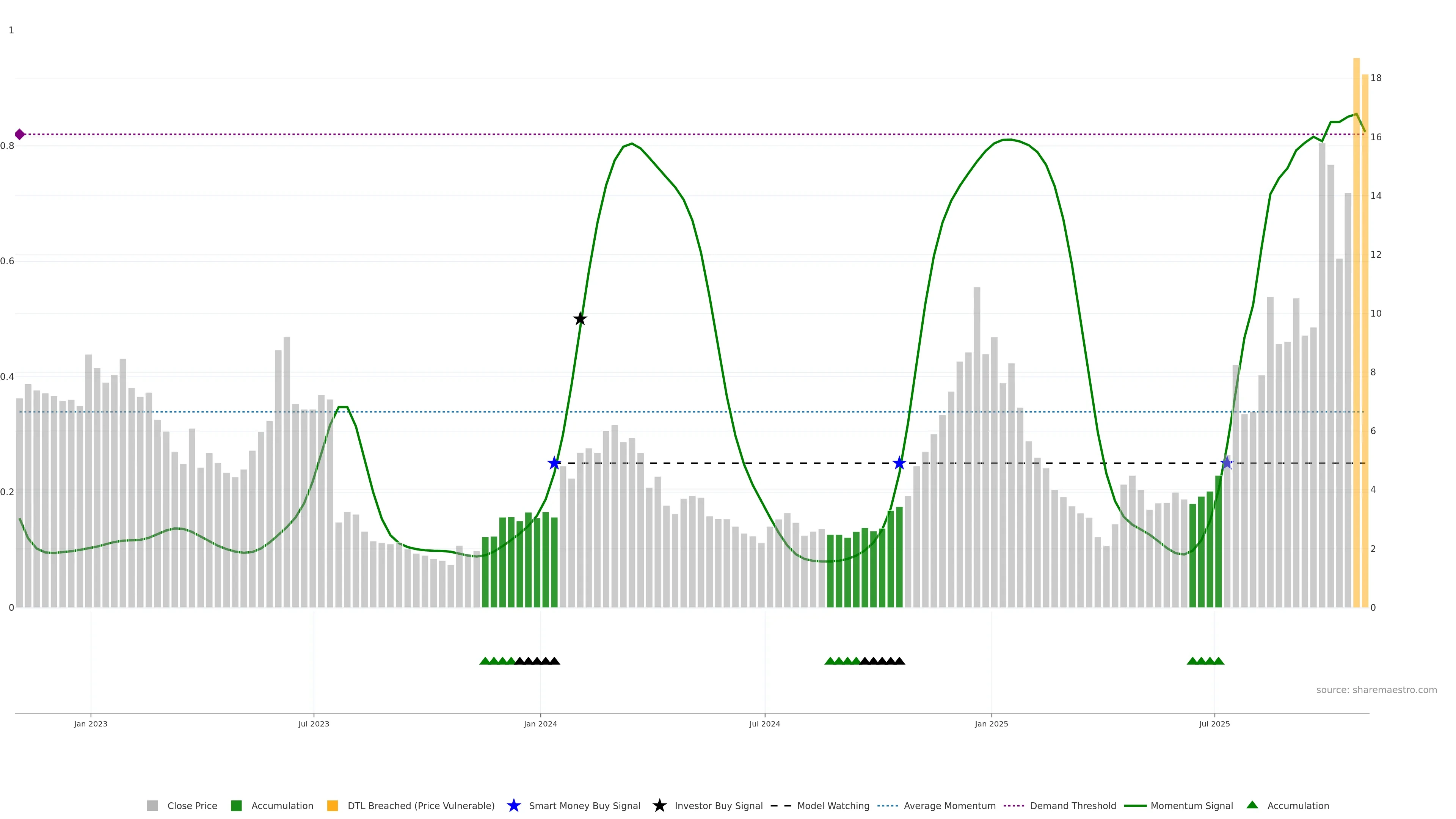Click the black Investor Buy Signal star on chart

[580, 319]
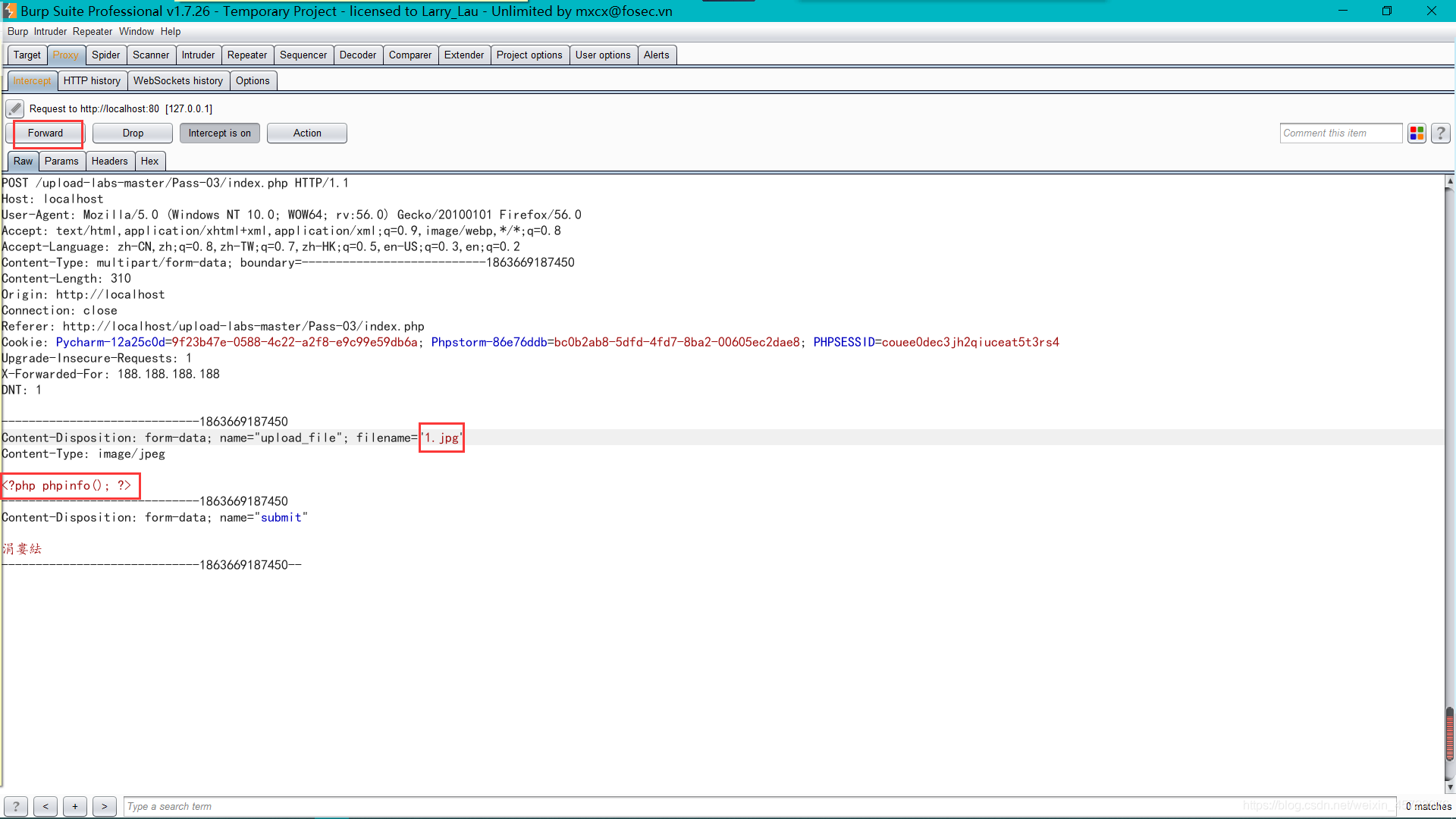Switch to the Raw tab
1456x819 pixels.
(x=22, y=160)
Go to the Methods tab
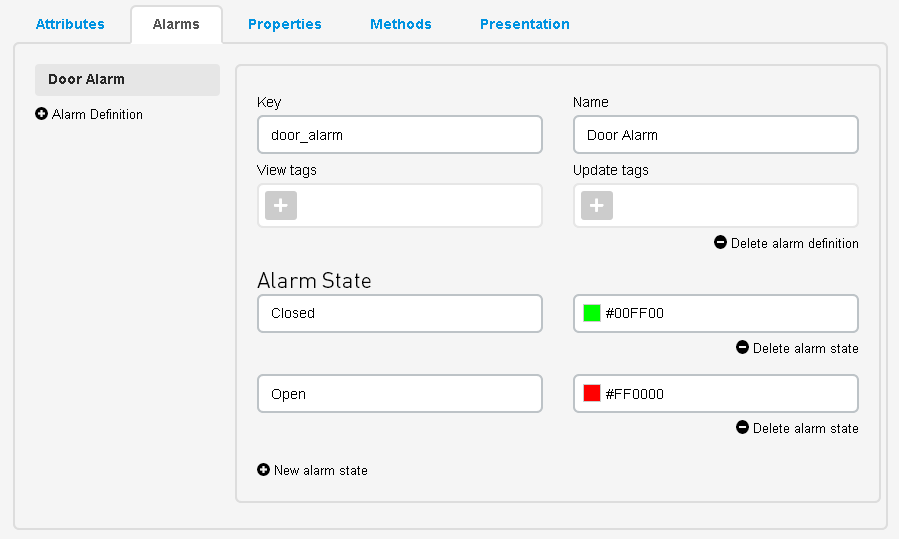This screenshot has height=539, width=899. pyautogui.click(x=401, y=24)
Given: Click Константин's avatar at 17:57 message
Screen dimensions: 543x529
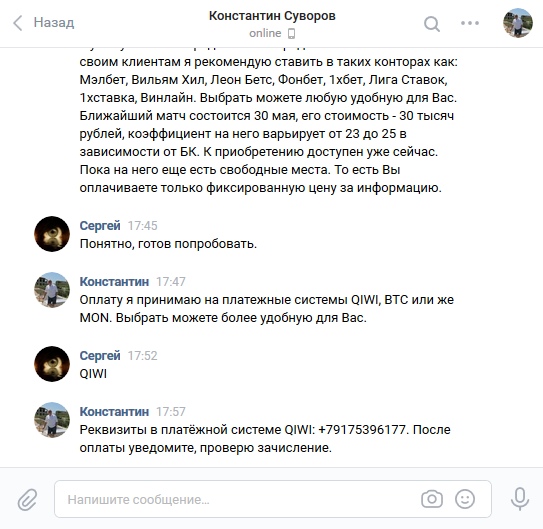Looking at the screenshot, I should click(x=52, y=420).
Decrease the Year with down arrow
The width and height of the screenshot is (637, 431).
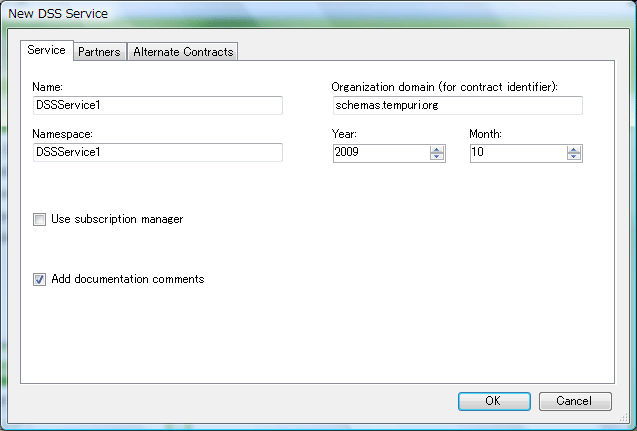[x=437, y=157]
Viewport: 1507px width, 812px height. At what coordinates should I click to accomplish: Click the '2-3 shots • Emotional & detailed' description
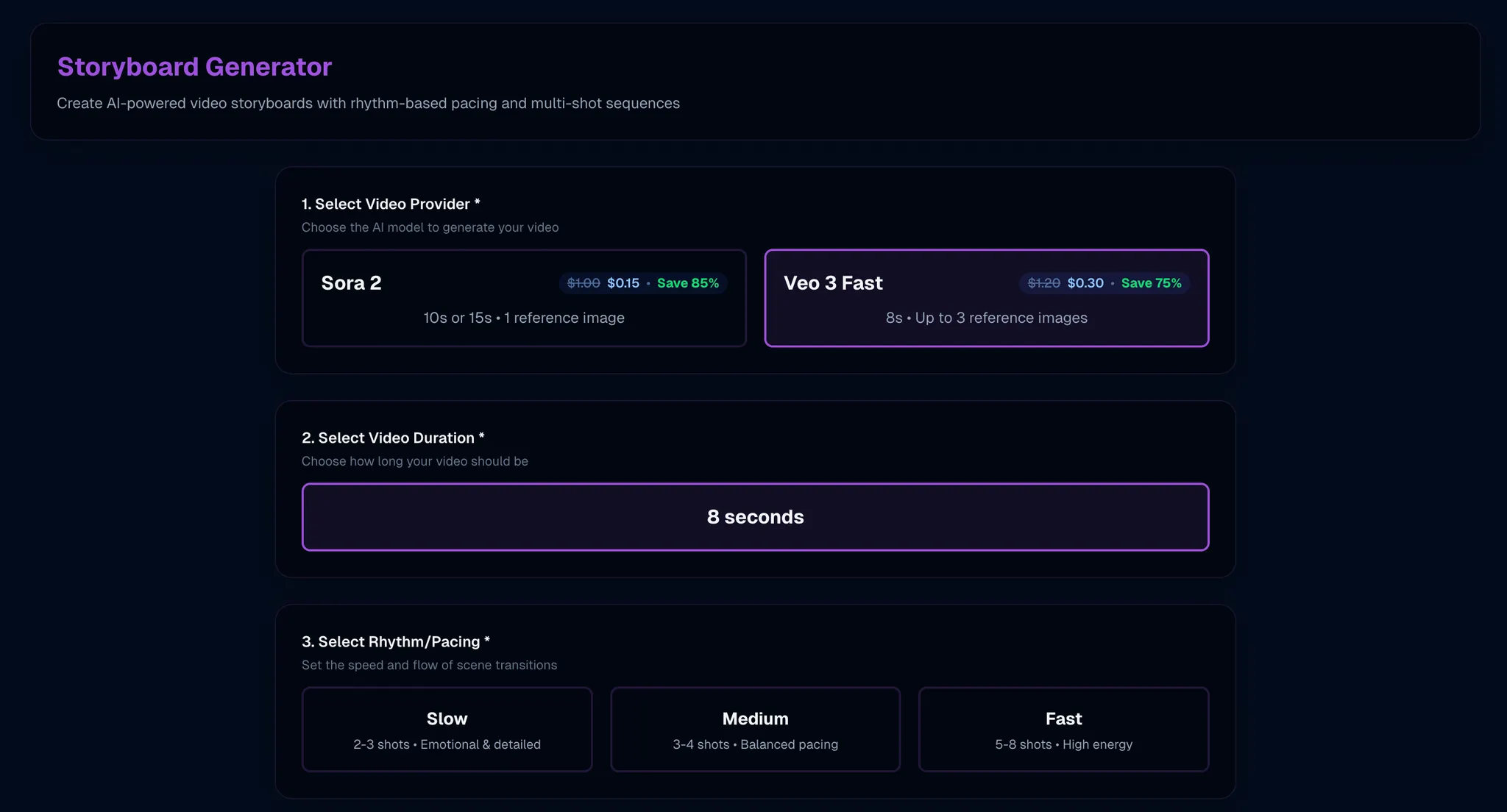[x=447, y=744]
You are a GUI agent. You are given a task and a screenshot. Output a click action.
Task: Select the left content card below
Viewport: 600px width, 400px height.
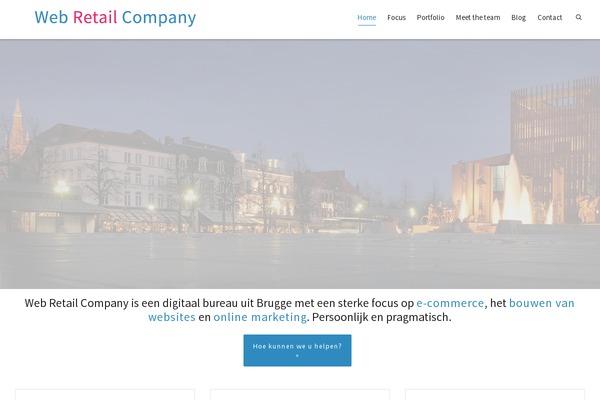pos(105,395)
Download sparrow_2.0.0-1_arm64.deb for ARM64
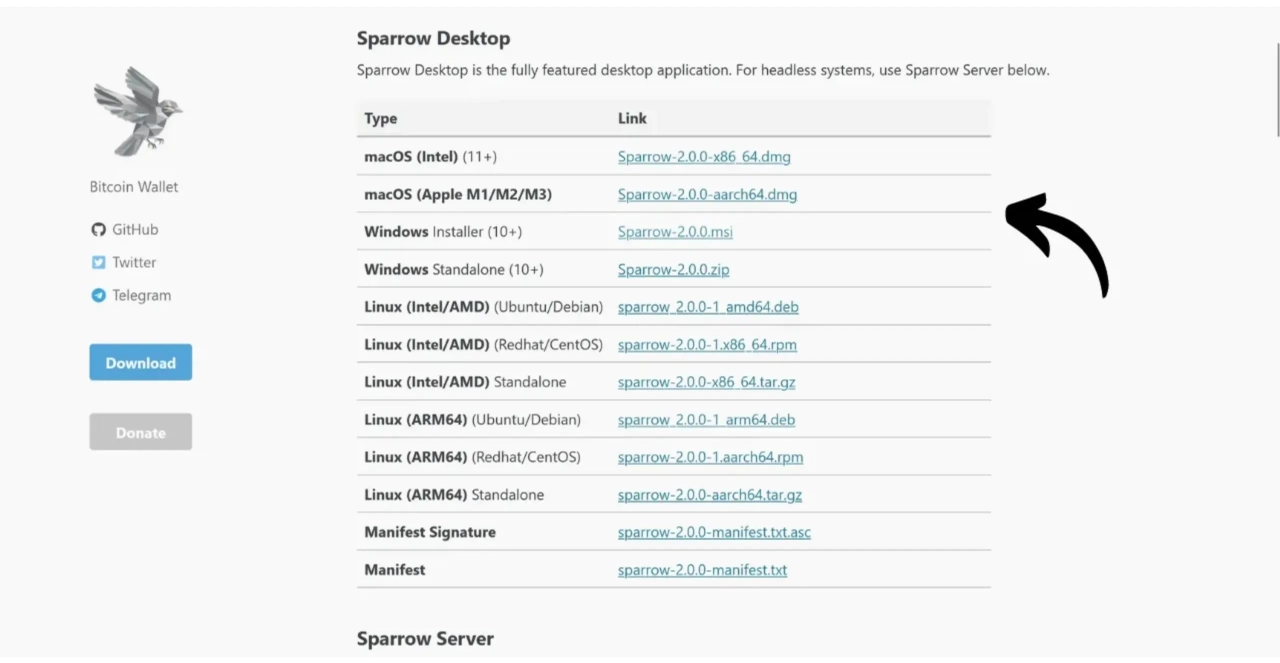 pyautogui.click(x=706, y=420)
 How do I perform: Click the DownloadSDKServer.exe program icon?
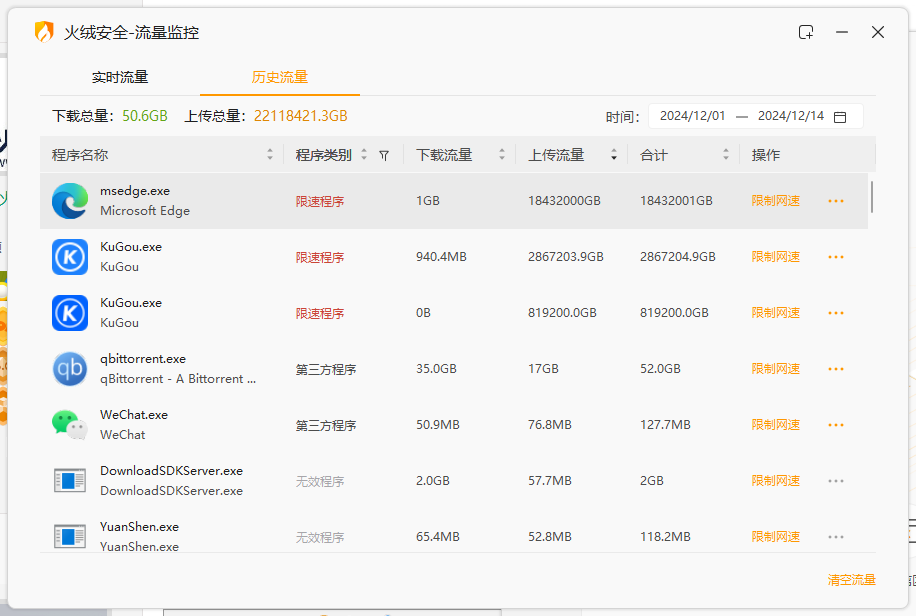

*WRITTEN TASK:* Which lines in the entries above contain the string "Viewport"? Pick out each of those lines and copy it in full.

*SOLVED EXERCISE:*
Viewport: 1507px width, 812px height. At what coordinates should I click to accomplish: Click the '2-3 shots • Emotional & detailed' description
Viewport: 600px width, 400px height.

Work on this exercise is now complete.